**Exercise:** Copy out each line of the listing below in which the string "computer" occurs.

━━━ Records for this task

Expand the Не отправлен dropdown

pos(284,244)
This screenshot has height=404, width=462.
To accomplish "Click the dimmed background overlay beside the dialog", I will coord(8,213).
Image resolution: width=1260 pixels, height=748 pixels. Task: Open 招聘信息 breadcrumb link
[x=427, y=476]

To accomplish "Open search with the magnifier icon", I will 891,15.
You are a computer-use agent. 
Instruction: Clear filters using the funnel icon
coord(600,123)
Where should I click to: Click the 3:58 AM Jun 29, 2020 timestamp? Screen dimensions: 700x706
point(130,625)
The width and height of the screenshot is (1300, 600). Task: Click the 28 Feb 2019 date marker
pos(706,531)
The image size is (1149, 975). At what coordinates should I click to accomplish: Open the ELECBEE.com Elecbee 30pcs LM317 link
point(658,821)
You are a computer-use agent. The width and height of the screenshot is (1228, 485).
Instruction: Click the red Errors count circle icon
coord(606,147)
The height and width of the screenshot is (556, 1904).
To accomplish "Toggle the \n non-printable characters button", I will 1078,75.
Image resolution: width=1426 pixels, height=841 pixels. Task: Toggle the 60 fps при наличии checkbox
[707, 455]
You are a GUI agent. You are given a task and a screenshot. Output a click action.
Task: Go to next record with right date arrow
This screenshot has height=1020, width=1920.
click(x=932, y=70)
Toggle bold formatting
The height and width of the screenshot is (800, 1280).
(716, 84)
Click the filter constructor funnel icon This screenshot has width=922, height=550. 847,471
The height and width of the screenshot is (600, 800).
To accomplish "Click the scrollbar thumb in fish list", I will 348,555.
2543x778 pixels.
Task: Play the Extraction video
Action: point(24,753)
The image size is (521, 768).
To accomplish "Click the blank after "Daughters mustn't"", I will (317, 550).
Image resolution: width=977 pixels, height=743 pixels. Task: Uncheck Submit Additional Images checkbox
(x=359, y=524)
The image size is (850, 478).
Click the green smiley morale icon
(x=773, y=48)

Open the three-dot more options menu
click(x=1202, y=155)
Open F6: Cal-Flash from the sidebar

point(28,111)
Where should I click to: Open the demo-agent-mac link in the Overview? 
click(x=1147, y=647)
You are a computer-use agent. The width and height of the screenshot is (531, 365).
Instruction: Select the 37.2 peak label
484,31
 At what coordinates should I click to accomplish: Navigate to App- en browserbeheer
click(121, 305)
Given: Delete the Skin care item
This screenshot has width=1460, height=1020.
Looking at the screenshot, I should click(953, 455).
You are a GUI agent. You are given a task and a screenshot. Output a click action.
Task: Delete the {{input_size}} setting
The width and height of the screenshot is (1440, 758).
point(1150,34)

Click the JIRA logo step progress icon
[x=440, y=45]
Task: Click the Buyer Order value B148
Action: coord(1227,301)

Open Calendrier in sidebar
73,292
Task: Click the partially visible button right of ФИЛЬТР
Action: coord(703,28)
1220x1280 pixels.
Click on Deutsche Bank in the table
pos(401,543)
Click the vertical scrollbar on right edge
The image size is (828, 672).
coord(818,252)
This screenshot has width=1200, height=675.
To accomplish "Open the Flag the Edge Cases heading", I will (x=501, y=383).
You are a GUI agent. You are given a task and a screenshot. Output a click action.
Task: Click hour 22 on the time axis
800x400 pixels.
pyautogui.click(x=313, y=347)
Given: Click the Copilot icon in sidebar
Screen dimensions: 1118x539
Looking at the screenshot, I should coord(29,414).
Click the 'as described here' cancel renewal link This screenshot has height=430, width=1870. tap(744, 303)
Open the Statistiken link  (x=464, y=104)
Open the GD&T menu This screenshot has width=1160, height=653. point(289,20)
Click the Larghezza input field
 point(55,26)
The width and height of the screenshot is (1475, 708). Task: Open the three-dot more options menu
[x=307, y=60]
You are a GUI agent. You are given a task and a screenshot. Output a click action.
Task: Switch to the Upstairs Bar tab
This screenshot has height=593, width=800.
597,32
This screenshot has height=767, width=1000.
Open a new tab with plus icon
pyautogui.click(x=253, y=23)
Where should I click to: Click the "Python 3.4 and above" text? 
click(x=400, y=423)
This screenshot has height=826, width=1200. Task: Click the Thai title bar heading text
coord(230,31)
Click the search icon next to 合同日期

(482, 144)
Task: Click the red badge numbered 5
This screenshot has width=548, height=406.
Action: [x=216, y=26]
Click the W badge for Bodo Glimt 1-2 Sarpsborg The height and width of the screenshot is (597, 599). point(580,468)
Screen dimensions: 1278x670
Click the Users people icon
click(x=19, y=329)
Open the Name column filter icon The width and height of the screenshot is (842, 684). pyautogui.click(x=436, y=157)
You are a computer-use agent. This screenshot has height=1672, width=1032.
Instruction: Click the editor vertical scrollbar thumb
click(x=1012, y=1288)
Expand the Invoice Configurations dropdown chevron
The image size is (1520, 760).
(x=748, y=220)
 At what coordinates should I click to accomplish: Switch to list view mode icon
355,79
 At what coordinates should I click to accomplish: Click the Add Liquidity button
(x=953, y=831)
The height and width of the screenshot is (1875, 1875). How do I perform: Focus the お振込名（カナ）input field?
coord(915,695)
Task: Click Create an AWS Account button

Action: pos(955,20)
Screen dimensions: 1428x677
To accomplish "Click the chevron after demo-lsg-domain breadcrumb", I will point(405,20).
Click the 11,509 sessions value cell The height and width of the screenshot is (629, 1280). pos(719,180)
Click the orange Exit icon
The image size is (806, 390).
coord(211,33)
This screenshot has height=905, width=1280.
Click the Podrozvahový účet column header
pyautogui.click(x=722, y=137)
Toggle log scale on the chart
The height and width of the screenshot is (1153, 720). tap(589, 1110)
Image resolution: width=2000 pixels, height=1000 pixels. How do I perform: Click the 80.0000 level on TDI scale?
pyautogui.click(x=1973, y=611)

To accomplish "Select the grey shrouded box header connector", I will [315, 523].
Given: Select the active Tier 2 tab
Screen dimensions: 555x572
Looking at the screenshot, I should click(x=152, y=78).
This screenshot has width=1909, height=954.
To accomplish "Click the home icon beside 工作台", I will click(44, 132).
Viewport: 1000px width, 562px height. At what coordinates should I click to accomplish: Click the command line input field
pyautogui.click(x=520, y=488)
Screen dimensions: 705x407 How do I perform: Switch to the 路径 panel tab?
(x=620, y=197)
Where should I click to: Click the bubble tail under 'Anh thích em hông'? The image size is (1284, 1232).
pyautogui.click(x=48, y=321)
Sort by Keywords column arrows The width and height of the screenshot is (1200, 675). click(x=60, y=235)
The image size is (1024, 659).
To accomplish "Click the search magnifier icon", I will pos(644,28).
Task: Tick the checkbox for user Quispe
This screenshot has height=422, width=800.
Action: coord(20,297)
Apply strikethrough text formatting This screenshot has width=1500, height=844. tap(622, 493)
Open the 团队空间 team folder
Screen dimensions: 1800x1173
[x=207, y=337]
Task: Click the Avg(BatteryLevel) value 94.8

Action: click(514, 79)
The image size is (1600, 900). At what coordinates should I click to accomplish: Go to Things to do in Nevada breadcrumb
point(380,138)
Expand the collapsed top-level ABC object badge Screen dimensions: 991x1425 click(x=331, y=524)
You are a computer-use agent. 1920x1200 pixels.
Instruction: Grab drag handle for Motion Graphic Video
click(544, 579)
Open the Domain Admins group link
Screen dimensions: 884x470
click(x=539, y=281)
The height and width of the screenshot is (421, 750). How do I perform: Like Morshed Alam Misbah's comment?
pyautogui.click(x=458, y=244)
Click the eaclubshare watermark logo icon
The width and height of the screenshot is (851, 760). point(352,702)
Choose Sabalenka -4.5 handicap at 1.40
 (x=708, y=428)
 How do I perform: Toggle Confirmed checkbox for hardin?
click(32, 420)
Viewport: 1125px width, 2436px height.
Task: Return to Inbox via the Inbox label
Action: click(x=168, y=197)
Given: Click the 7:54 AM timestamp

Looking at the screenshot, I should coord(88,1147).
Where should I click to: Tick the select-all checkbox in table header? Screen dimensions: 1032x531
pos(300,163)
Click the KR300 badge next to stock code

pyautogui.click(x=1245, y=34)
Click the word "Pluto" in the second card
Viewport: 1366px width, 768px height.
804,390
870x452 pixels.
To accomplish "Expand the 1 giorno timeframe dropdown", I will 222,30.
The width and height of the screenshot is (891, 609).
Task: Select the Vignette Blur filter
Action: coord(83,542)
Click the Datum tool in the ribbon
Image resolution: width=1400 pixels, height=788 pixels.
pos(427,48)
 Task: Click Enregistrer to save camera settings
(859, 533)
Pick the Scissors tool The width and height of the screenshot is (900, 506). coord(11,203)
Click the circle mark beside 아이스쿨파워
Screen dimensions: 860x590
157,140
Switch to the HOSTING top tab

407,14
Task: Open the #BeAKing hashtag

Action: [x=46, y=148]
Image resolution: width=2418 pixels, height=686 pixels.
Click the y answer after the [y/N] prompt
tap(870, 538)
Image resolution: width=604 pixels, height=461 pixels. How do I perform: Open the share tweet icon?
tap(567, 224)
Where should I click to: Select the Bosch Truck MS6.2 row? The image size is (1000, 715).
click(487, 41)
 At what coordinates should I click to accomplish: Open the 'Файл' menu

━━━━━━

**Answer space:**
You are a computer-use agent. 
You are a computer-use agent. The width and height of the screenshot is (1228, 485).
You are a computer-use agent. The width and height of the screenshot is (531, 365).
You are a computer-use agent. This screenshot has height=1672, width=1032.
You are a computer-use agent. 1920x1200 pixels.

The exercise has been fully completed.